La mise en place de peines minimales obligatoires et de la vérité dans la détermination de la peine En Virginie et ailleurs, visait à aborder les sanctions pour les crimes graves et violents, mais il y a eu une tendance à incarcérer des personnes pour des crimes de niveau inférieur. Jetez un œil aux propres données de l’État – la plus forte augmentation en pourcentage de la peine purgée entre 1990 et 2009 concerne les crimes liés à la drogue et non les crimes violents ou contre les biens.

Figure 1.

Cette approche fondée uniquement sur l'incapacité n'est pas un élément dissuasif. En fait, l'expansion spectaculaire du système pénitentiaire nous a maintenant placés bien au-delà du point des rendements décroissants pour la sécurité publique, affectant les peines allant du meurtre au vol.

Figure 2.

Tout aussi important, nous sommes incarcérés bien au-delà de l'âge auquel les individus sont susceptibles de continuer à commettre des crimes, car nous savons que la conduite criminelle a tendance à décliner avec l'âge, et de manière assez précipitée une fois qu'une personne est dans la trentaine ou au début de la quarantaine.

Aujourd'hui, alors que de nombreux États commencent à repenser et à réduire leurs peines minimales obligatoires et à dépeupler leurs prisons, la Virginie n'a pris aucune de ces mesures importantes. Cet état maintient plus de 200 minimums obligatoires. Plus de 40 d'entre eux résultent d'une condamnation non violente pour drogue. Il y a à peine un an, 15 Nouveau des peines minimales obligatoires ont été introduites qui entraîneraient la perpétuité sans libération conditionnelle; heureusement, la plupart d'entre eux n'ont pas réussi.

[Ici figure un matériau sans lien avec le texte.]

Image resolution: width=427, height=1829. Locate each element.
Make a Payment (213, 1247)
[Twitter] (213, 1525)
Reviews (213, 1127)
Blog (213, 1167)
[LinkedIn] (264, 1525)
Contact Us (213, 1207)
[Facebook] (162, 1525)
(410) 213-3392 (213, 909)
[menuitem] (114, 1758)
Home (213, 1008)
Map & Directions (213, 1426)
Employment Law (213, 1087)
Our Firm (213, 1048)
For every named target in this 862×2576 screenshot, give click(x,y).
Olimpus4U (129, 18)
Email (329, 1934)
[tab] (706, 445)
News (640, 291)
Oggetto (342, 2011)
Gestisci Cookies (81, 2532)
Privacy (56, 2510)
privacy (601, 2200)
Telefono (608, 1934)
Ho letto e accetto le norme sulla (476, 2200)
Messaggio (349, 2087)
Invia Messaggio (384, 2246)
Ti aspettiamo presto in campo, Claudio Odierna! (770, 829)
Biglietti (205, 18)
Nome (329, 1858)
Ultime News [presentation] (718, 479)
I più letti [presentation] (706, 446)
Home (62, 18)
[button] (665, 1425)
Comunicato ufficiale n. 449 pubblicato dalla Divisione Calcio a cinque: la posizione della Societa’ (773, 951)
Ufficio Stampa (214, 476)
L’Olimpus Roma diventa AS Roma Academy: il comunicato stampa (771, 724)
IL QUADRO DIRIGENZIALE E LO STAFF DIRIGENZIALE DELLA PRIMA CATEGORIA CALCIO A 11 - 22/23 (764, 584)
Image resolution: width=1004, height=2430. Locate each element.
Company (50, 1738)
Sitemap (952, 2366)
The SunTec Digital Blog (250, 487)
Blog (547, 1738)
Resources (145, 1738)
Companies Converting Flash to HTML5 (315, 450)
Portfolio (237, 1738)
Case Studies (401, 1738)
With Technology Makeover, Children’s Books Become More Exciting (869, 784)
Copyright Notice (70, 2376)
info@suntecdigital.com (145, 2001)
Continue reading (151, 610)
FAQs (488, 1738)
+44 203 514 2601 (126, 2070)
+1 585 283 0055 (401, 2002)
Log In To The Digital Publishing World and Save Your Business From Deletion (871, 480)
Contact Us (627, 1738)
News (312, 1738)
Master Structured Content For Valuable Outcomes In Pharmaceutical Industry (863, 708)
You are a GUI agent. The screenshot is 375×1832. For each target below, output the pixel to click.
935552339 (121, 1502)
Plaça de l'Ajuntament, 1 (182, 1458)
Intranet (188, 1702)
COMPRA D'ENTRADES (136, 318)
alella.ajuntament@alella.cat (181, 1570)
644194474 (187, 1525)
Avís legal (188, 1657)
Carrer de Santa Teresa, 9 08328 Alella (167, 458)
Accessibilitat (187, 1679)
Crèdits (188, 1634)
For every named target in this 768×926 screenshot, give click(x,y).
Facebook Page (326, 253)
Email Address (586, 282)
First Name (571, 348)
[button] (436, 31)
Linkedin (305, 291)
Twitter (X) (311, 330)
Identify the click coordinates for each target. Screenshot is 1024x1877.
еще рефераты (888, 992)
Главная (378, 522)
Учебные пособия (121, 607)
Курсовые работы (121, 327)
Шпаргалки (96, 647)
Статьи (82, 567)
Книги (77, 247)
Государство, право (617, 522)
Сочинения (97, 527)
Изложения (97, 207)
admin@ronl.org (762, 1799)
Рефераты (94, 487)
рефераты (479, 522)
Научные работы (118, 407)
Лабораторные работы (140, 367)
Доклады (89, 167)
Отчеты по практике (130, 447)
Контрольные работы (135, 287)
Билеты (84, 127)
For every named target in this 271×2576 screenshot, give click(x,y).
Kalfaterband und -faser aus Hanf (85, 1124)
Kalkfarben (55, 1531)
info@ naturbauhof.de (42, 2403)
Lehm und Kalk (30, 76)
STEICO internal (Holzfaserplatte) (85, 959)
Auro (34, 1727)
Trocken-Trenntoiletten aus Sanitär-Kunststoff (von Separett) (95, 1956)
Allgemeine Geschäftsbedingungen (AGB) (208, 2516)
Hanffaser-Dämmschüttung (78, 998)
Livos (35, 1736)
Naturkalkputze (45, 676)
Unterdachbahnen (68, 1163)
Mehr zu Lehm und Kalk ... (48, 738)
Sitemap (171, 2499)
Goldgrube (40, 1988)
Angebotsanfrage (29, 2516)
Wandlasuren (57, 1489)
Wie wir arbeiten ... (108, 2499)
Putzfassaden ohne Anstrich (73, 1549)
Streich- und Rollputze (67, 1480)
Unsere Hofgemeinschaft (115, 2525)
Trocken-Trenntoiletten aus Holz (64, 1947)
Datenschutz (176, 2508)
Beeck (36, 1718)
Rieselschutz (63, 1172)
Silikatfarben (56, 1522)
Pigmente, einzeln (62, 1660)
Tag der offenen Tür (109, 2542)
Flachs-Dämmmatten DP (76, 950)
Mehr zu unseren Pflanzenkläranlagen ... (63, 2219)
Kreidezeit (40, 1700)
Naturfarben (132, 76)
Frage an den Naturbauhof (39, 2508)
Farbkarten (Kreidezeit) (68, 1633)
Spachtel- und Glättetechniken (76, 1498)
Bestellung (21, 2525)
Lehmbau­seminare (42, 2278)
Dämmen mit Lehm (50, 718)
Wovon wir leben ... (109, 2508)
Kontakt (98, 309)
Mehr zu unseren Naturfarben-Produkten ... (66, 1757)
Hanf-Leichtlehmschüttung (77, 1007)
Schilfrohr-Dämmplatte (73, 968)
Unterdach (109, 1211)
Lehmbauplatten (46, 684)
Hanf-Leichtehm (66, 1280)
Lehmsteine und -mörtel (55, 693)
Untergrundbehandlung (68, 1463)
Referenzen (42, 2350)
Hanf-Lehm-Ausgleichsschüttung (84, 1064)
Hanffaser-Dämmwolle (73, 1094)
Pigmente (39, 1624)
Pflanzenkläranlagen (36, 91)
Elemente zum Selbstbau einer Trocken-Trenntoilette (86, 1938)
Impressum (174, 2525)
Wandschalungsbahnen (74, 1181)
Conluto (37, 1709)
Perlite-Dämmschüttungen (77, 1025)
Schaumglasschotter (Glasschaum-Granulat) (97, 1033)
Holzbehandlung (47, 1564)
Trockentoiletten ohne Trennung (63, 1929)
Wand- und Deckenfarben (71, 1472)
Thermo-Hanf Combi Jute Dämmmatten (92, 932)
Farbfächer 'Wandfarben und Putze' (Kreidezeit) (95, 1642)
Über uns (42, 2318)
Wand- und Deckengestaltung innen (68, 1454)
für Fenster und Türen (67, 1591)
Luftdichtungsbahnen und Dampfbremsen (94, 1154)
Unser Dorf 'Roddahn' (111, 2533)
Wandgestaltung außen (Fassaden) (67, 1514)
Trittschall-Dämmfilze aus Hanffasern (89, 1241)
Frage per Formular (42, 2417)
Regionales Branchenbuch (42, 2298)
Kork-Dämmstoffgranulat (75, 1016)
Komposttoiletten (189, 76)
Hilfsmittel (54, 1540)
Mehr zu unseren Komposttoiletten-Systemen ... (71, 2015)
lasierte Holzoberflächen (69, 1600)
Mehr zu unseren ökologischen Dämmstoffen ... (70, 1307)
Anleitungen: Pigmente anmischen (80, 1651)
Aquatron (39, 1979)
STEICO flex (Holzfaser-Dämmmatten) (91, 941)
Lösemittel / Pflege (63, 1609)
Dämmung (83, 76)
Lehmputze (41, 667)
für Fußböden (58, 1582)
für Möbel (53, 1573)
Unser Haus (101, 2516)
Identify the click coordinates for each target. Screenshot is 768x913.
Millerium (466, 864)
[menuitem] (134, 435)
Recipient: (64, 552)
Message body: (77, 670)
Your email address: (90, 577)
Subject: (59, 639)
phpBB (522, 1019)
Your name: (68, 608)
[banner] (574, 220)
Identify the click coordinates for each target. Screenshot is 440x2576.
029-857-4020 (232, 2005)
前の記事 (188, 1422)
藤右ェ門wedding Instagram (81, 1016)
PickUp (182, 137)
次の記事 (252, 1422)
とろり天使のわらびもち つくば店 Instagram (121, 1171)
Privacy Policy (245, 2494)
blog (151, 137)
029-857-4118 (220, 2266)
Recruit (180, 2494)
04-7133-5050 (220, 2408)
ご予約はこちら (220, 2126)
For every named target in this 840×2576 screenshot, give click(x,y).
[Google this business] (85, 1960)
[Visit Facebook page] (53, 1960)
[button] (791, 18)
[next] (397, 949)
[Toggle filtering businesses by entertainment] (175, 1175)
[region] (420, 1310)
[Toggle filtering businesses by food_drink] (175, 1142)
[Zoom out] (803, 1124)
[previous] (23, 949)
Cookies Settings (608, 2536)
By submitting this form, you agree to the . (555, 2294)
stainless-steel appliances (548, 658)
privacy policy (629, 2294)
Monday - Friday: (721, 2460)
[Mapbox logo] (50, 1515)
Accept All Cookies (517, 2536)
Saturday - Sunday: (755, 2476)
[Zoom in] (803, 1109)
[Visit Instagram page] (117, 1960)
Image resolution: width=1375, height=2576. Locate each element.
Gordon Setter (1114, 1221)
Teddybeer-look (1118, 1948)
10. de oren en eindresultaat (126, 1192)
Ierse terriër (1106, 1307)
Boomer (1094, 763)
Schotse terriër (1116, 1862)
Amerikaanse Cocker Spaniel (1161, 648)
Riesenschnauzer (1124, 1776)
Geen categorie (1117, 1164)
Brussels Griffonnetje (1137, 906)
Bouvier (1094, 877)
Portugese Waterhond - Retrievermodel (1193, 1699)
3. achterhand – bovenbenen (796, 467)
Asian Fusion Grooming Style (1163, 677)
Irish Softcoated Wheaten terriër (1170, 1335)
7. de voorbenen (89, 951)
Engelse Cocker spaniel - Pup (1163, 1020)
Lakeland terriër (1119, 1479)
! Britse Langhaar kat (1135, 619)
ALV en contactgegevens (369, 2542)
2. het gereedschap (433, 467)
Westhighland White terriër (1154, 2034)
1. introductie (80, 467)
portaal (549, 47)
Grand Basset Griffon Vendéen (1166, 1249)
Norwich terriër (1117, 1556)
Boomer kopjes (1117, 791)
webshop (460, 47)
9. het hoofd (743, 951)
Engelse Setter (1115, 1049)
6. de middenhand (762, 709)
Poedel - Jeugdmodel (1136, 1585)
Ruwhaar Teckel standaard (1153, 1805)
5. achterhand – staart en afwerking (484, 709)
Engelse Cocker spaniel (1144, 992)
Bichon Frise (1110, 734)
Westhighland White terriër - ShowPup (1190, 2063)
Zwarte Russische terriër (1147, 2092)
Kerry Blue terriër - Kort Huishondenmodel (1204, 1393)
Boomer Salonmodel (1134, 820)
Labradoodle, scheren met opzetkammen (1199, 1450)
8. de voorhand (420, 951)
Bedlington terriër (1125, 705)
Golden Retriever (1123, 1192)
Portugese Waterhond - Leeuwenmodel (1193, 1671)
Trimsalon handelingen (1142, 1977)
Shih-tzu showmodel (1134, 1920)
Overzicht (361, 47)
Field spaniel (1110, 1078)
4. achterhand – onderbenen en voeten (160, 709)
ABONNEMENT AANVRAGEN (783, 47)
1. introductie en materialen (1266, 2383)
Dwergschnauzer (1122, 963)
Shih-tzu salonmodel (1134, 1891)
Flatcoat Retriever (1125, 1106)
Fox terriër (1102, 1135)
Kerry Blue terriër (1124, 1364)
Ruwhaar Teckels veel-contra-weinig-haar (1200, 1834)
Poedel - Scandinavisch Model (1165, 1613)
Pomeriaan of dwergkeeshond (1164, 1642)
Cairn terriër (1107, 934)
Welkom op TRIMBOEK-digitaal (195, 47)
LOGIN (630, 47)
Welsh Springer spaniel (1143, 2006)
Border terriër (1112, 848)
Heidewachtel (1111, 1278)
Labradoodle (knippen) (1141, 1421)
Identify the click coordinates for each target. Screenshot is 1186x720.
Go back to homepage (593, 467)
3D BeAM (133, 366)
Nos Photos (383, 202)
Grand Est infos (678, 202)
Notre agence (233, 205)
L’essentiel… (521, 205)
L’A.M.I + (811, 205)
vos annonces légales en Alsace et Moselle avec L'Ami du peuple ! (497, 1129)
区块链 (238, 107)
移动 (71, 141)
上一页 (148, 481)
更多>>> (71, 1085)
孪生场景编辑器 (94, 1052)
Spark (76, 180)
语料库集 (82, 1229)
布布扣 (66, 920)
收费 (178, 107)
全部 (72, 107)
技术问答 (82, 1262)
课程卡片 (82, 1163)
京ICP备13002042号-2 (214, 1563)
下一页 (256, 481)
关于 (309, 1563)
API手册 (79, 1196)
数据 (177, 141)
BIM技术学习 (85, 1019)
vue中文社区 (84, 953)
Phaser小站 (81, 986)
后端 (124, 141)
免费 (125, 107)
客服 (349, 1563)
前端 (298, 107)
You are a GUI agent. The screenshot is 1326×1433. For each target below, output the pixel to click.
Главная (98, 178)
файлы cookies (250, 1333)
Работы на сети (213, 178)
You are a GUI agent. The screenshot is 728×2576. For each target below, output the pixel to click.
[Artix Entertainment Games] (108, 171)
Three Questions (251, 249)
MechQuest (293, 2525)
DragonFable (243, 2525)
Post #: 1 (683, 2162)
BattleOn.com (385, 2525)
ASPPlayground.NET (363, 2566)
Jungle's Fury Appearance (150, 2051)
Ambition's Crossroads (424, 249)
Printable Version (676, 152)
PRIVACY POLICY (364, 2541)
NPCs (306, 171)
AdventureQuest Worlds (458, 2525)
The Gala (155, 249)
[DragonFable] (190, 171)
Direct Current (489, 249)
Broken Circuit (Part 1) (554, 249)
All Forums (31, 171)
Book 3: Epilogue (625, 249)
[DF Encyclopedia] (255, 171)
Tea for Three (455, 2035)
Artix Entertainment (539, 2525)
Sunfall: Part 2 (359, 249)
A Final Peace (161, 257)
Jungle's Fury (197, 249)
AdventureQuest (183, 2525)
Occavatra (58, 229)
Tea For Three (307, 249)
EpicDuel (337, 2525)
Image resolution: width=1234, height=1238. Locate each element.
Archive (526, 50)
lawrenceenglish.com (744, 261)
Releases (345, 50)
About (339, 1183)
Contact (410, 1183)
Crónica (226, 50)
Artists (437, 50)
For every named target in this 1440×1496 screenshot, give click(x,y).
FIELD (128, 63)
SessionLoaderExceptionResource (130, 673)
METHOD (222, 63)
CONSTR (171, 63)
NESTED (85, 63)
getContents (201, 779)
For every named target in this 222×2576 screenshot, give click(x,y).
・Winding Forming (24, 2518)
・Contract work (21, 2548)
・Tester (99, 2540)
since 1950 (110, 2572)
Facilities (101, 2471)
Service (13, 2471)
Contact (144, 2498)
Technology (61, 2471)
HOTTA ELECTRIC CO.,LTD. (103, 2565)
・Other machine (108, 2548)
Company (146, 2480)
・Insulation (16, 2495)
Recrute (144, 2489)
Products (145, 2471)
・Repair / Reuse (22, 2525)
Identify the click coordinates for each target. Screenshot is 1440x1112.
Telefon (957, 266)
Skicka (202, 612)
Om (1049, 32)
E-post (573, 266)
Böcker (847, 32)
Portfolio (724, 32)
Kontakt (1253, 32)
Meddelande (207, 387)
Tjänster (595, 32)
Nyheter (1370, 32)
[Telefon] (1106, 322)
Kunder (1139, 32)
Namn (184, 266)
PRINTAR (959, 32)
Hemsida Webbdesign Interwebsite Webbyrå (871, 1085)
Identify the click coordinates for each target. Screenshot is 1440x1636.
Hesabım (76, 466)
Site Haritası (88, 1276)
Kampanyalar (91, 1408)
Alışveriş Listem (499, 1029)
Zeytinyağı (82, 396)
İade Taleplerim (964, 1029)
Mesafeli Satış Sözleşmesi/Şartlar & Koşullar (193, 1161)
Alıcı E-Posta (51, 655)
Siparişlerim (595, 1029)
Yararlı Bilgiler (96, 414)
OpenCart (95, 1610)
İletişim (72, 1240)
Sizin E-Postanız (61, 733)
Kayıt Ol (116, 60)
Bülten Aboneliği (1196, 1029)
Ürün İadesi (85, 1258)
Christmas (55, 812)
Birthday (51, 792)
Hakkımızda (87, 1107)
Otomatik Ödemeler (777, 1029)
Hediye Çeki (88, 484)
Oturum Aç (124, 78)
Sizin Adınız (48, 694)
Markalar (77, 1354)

L'expansion spectaculaire du système pénitentiaire au cours des quatre dernières décennies a eu divers effets troublants, en particulier sur les communautés de couleur défavorisées qui ont subi le plus lourd fardeau de ces politiques. Les personnes de couleur, en particulier les Afro-Américains, sont surreprésentées à chaque étape du système de justice pénale de Virginie. Bien qu'ils représentent moins de 20% de la population générale, les Noirs sont arrêtés à près de 3 fois le taux des Blancs. Les Afro-Américains sont incarcérés à 6 fois le taux des Blancs.

Enfin, il y a la question du coût. L'expansion de l'incarcération a également produit un grave déséquilibre dans notre approche de la sécurité publique, en vertu de laquelle des dépenses fiscales records ont été ciblées à l'arrière du système de justice pénale,
au détriment des investissements dans la prévention du crime, les programmes de traitement de la toxicomanie et le soutien à des initiatives plus efficaces pour aider les forces de l'ordre et les tribunaux à promouvoir une stratégie plus large de sécurité publique. Selon son propre témoignage dans un rapport gouvernemental récent, la Virginie a une population carcérale de plus en plus coûteuse qui est préoccupante. Les coûts s'accélèrent en raison de son segment de détenus vieillissant ainsi que de sa politique de libération humanitaire extrêmement restrictive pour les personnes incarcérées atteintes de maladies en phase terminale.

Figure 3.

Les structures de détermination de la peine qui obligent les juges à imposer des peines d'années fondées sur des minimums prescrits par la loi ne se sont pas avérées être une stratégie efficace de lutte contre la criminalité; au contraire, ils ont exacerbé les disparités raciales, contribué à une population carcérale gonflée et imposé un fardeau financier injustifiable à l’État – et en fin de compte à ses citoyens – pour héberger des individus, dans la plupart des cas, dépassant de loin ce qui est nécessaire à la sécurité publique.